A surge in the unemployment rate almost ended the Australian sharemarket’s losing streak after it sparked another scramble for high yielding stocks and a sharp drop in the Australian dollar.
The S&P/ASX 200 index again rebounded from a 0.4 per cent drop to close three points, or 0.05 per cent, down at 5509 after the unemployment rate jumped from 6 to 6.4 per cent, sending bond yields lower.
The Australian dollar tumbled US0.9¢ to US92.60¢ and government 10-yer bond yields fell 8.7 points to 3.425 per cent after the economy shed 300 jobs last month.
Although the net loss of jobs was a negative, the data was possibly distorted by the quarterly sample change, prompting economists to remind that the overall trend was a better indicator than volatile monthly numbers.
“The forward looking indicators continue to point to a sound, if rather lacklustre, labour market,” Westpac economist Justin Smirk said.
“As such, within the month to month volatility of the survey an average employment gain of around 10k to 15k per month is still the most likely outcome over the next few months.”
The Shanghai composite index was down 0.7 per cent at the close of the ASX while Japan’s Nikkei index rallied from the red to a 0.3 per cent gain.
Last night European stocks but finished off the day’s lows and the US S&P 500 index closed flat after German factory orders plunged 3.2 per cent and Italy dropped back into recession with a 0.2 per cent decline in its June-quarter GDP.
Peripheral eurozone bond yields also missed the reach for safe-haven assets which continued to rise on in line with US high yield corporate bonds as caution crept through credit markets.
Sentiment was undermined in the US where 21st Century Fox withdrew its bid for Time Warner, sending the media stock tumbling 12.8 per cent, while Sprint also walked away from talks to buy T-Mobile US.
Spot iron ore rose 0.4 per cent to $US95.90 a tonne while Dalian iron ore futures were up 0.2 per cent.
Copper fell another 0.8 per cent to $US7005 a tonne and gold jumped $US17 to $US1306 an ounce.
OptionsXpress market analyst Ben Le Brun said investors were buying in as they speculated whether there was scope for another Reserve Bank interest rate cut.
"At the end of the day, it was probably a positive for the Australian share market,” Mr Le Brun said.
"But some of these data prints can be a double-edged sword."
Financial stocks were the largest losers on Thursday as all big four banks ended the day in the red.
Commonwealth Bank lost 36 cents to $81.35, NAB fell 18 cents to $34.45, ANZ slipped 13 cents to $32.85 and Westpac dropped two cents to $33.65, according to preliminary figures.
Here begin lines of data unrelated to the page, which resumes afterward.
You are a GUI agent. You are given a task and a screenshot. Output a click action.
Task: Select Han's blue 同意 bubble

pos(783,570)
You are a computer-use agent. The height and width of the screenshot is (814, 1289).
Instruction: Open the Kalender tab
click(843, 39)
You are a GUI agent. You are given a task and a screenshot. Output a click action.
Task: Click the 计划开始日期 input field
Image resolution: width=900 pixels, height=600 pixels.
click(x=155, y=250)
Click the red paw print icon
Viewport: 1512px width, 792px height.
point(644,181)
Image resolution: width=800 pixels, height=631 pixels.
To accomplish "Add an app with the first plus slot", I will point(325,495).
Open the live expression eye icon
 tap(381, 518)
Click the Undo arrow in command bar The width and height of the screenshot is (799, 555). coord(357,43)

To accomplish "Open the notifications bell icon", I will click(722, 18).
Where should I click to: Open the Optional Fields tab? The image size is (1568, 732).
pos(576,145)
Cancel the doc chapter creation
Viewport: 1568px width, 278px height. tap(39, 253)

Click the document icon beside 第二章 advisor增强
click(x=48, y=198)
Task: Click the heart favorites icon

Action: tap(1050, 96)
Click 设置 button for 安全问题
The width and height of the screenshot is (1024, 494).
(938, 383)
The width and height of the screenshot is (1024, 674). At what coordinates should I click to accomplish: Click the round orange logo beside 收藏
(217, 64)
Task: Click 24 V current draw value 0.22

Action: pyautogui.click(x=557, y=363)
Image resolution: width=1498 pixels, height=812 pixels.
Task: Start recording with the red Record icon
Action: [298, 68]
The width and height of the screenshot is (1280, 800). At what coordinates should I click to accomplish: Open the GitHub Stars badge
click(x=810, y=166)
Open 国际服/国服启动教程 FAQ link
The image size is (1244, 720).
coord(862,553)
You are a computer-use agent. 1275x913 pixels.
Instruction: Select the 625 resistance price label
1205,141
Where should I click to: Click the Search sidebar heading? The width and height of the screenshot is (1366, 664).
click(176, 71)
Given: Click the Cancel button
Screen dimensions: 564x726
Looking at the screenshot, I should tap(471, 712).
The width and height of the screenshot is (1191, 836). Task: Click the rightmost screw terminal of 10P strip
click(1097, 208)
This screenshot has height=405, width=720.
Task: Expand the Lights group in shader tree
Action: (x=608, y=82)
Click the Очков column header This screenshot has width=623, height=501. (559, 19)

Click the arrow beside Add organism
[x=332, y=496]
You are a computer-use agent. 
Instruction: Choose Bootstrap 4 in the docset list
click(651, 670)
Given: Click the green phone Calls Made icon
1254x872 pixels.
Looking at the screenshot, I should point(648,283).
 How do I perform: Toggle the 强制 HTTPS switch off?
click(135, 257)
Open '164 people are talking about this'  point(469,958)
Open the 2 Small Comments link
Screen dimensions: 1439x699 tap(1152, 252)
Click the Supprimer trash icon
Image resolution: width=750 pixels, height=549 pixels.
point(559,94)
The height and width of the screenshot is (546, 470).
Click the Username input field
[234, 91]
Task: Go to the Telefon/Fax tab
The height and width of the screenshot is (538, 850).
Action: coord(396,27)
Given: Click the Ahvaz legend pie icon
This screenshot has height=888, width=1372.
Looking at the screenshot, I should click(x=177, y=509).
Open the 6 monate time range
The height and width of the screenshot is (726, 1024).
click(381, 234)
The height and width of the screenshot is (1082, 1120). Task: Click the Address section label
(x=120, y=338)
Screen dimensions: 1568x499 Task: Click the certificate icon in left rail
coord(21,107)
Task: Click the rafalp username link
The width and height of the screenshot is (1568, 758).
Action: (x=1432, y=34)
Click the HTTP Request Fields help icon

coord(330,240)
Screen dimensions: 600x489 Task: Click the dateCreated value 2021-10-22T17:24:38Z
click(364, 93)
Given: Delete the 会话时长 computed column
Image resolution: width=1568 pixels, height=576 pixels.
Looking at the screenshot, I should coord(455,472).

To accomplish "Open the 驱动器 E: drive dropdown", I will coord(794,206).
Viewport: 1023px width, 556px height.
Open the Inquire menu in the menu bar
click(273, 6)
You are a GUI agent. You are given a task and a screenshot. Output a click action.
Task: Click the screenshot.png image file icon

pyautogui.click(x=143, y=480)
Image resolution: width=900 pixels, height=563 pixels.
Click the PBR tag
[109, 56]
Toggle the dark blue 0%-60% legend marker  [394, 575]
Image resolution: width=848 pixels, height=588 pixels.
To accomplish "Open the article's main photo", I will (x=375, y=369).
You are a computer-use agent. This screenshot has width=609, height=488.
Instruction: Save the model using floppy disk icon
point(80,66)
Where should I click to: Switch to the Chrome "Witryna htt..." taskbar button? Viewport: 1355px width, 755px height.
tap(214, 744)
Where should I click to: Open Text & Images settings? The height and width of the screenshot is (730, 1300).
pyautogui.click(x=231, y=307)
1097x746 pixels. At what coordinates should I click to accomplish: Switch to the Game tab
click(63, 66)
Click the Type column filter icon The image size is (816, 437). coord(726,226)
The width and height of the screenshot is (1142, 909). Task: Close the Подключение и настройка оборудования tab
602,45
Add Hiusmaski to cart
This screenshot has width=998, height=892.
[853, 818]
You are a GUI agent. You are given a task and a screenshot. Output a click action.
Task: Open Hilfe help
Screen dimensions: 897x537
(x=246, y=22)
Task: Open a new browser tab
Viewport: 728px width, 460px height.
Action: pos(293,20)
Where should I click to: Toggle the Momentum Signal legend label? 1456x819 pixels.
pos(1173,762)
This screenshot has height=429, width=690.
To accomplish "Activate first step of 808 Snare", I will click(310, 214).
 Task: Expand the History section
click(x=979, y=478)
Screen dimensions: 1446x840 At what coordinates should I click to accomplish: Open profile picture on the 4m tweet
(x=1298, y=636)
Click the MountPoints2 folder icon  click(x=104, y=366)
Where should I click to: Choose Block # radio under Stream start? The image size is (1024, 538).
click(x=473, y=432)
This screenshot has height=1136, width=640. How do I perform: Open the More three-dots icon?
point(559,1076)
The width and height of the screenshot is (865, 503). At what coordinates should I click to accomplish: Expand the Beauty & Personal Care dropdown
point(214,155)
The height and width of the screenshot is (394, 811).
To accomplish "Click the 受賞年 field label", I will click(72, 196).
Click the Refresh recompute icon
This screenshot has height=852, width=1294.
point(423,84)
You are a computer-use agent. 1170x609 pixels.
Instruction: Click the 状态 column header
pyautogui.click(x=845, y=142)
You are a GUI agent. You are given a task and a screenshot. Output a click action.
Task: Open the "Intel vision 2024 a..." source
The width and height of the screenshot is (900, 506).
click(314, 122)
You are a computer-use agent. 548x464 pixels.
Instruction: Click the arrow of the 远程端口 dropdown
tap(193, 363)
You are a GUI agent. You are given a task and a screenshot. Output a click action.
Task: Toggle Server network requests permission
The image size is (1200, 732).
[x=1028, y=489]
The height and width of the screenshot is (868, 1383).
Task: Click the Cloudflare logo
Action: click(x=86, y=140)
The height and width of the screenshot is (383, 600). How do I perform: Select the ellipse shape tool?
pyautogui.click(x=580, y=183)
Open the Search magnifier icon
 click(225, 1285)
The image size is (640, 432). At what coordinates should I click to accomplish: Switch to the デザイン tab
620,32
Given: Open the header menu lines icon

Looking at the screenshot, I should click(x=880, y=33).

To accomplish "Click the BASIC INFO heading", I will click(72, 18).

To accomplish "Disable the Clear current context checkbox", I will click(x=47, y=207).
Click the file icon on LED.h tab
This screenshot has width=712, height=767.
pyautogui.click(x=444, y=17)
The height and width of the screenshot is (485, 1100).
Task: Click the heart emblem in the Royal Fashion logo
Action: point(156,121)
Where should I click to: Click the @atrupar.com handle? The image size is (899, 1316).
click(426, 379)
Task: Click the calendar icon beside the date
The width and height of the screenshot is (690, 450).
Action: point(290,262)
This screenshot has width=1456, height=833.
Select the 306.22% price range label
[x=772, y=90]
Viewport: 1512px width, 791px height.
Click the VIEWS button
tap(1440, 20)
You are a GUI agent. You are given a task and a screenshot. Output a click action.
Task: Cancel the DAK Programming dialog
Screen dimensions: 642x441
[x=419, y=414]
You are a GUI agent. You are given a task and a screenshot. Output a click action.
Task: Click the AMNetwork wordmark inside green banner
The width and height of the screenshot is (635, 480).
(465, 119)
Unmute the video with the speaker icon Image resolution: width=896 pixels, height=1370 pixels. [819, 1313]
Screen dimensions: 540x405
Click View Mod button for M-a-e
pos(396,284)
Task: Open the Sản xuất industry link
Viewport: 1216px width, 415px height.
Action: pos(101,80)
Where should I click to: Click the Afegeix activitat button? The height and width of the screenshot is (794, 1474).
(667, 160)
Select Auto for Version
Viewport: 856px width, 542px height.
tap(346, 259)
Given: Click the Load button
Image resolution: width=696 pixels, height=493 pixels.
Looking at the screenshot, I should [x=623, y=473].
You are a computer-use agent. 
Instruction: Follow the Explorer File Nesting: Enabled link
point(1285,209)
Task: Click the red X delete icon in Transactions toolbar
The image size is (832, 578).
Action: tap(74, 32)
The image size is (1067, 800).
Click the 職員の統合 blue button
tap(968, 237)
Financial services company FlexiGroup was one of the bright spots in the sector, gaining eight cents to $3.85 despite reporting a drop in profit for fiscal 2014.
Rio Tinto lifted 50 cents to $66.32 after reporting a $4.4 billion first-half net profit while BHP gained 15 cents to $38.47 and Fortescue put on three cents to $4.72.
After the market closed, Rio announced it had more than doubled its half year net profit to $US4.4 billion ($A4.76 billion).
Natural gas company Envestra ended the day up 3.5 cents at $1.315 after its biggest shareholder backed a $2.4 billion takeover bid by a Hong Kong consortium.
It was also one of the most traded shares on the market, with just shy of 17 million equities changing hands.
Tabcorp closed 11 cents higher at $3.56 after it lifted its full year profit by three per cent.
The broader All Ordinaries index was down 3.3 points, or 0.06 per cent, at 5500.7 points.
At 2.15pm, the September share price index futures contract was down 12 points at 5446, with 24,873 contracts traded.
National turnover was 2.1 billion shares worth $4.7 billion.